===== Supplied information =====

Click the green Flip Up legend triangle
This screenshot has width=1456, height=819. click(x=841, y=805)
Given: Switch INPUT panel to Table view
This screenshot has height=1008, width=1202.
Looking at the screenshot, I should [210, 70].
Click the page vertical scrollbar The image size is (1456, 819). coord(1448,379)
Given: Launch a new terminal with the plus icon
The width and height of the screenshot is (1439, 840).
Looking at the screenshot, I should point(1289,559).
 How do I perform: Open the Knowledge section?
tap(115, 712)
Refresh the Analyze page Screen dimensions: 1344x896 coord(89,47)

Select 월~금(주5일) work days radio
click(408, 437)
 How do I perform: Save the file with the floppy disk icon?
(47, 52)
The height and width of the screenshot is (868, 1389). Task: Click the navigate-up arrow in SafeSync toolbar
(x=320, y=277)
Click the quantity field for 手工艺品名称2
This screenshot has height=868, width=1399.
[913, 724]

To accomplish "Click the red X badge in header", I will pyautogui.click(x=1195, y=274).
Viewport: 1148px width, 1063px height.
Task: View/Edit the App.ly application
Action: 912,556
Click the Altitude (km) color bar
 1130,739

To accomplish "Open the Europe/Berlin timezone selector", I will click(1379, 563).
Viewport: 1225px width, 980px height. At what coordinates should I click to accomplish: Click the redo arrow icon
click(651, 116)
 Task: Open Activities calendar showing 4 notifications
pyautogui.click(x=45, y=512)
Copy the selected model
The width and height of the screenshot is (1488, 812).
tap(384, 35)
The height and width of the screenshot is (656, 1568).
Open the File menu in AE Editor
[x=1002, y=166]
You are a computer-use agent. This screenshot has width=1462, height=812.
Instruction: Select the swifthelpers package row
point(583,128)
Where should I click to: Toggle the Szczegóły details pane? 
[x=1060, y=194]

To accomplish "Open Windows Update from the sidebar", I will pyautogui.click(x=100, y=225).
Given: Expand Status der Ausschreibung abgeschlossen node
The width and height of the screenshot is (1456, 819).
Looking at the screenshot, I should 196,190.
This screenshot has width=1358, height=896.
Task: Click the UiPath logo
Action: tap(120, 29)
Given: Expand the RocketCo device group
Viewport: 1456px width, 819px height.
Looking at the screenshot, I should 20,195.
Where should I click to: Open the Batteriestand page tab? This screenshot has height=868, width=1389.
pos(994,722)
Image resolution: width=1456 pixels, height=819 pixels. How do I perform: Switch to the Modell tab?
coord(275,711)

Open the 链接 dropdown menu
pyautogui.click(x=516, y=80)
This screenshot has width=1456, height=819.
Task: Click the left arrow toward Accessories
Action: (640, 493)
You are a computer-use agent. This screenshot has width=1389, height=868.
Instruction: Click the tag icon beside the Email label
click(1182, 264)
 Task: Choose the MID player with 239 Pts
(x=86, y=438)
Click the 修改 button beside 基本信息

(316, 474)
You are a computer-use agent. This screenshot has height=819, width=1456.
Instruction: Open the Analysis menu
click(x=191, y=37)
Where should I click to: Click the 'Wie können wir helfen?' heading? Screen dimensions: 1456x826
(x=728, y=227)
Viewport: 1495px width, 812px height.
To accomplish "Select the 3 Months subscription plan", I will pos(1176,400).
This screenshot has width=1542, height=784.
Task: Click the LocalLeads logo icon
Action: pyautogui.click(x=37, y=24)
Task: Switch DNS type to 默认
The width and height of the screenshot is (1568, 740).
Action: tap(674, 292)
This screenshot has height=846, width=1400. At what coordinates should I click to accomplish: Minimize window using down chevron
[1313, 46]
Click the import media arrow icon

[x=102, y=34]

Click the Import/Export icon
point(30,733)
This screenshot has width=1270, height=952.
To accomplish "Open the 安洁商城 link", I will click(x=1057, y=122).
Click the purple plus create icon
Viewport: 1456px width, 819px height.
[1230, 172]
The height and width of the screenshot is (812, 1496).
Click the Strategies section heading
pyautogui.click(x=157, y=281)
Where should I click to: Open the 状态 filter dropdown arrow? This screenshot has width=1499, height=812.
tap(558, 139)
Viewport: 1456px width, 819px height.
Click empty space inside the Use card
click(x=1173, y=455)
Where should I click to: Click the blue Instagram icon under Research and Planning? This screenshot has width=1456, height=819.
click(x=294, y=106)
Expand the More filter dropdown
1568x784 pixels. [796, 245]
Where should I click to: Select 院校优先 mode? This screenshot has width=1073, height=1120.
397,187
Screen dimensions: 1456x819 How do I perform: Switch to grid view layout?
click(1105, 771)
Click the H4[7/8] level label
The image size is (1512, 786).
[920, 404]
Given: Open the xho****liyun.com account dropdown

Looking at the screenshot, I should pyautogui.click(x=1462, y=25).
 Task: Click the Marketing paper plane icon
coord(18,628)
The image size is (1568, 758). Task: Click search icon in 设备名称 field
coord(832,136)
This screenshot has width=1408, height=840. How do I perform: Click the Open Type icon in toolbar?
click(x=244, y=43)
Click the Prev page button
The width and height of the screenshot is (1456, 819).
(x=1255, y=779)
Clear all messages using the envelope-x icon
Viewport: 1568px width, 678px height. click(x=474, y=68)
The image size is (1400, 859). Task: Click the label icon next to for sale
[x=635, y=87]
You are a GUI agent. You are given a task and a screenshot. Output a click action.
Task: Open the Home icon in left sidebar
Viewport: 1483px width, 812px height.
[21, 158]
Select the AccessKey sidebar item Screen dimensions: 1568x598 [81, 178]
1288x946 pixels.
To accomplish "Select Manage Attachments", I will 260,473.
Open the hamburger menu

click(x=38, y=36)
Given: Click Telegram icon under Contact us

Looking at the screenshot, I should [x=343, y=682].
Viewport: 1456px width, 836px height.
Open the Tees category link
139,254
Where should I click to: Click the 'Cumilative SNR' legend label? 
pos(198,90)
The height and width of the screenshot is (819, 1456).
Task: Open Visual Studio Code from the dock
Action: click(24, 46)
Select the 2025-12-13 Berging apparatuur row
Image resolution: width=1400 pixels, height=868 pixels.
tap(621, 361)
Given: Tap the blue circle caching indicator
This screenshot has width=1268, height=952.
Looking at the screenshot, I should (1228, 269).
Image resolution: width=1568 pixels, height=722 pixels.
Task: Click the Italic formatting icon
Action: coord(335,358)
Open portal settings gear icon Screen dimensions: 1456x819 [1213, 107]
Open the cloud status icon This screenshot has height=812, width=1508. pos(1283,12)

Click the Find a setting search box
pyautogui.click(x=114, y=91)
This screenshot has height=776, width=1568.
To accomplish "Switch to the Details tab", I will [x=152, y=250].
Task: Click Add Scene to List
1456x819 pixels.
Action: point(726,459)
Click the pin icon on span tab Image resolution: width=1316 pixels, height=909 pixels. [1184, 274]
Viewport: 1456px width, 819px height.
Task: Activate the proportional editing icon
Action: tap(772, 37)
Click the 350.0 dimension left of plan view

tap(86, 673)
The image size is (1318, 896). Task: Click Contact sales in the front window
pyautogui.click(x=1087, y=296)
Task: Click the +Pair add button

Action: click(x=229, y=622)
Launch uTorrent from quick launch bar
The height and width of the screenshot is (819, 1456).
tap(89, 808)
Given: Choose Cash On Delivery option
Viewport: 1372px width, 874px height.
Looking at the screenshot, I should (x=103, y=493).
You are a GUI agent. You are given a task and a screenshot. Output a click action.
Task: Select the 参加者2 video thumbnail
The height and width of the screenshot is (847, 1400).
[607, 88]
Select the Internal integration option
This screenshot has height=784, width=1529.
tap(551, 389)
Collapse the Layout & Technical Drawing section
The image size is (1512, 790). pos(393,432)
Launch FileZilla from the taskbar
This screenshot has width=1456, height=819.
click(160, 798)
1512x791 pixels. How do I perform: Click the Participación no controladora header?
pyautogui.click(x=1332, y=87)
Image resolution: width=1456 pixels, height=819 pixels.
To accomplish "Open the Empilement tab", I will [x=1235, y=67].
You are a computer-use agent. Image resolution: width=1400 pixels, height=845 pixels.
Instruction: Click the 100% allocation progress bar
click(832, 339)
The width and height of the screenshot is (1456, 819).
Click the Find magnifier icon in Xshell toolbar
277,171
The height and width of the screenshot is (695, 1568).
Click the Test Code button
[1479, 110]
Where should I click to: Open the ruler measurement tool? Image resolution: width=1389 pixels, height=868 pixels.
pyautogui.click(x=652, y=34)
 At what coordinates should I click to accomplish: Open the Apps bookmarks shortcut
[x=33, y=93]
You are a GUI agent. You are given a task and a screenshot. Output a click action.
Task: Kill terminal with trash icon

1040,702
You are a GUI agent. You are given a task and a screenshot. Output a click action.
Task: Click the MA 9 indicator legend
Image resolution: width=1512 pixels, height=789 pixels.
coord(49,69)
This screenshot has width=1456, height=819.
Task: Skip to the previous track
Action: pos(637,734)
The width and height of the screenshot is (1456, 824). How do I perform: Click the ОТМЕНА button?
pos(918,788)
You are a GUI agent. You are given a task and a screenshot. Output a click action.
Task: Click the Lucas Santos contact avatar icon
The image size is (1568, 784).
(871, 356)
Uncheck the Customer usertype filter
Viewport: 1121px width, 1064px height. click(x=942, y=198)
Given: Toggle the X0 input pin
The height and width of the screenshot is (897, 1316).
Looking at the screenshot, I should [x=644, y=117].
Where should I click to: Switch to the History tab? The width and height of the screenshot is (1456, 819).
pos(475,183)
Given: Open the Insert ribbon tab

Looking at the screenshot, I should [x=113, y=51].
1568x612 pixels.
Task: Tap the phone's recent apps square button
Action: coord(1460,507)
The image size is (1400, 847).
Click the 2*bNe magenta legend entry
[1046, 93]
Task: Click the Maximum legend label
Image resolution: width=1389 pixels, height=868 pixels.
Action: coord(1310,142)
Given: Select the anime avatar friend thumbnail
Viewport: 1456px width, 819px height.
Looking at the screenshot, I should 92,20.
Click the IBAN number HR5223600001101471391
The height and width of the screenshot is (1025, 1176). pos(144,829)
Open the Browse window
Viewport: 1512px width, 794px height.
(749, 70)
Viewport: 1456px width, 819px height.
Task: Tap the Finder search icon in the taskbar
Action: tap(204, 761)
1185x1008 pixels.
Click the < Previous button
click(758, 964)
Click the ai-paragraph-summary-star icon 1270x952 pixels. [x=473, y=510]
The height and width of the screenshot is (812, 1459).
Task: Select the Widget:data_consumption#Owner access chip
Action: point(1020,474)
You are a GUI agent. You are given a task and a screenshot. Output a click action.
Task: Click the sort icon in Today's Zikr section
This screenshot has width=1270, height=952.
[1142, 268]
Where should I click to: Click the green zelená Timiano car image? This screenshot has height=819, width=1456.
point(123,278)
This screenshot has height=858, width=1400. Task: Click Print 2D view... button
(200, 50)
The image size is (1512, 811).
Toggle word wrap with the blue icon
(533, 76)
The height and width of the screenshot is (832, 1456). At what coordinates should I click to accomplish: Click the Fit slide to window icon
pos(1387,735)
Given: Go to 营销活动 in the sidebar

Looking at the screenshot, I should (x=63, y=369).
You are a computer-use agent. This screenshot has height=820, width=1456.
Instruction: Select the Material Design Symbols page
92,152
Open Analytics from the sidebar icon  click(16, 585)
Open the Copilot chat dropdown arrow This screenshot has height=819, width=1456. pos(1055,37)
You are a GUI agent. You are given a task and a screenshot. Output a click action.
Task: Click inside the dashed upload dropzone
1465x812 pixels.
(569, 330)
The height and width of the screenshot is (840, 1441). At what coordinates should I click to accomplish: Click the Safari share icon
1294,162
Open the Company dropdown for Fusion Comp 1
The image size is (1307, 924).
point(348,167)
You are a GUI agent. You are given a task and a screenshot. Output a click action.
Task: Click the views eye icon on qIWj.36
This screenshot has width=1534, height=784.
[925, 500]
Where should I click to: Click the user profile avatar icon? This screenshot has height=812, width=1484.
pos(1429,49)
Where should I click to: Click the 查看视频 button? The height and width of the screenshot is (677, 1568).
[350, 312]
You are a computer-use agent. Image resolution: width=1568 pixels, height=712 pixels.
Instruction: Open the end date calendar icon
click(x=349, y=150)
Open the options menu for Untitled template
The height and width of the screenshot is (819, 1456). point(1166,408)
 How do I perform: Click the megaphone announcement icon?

=====

About this task:
Go through the data above and return each line containing the string "Launch".

Exercise response:
Given: Launch a new terminal with the plus icon
Launch uTorrent from quick launch bar
Launch FileZilla from the taskbar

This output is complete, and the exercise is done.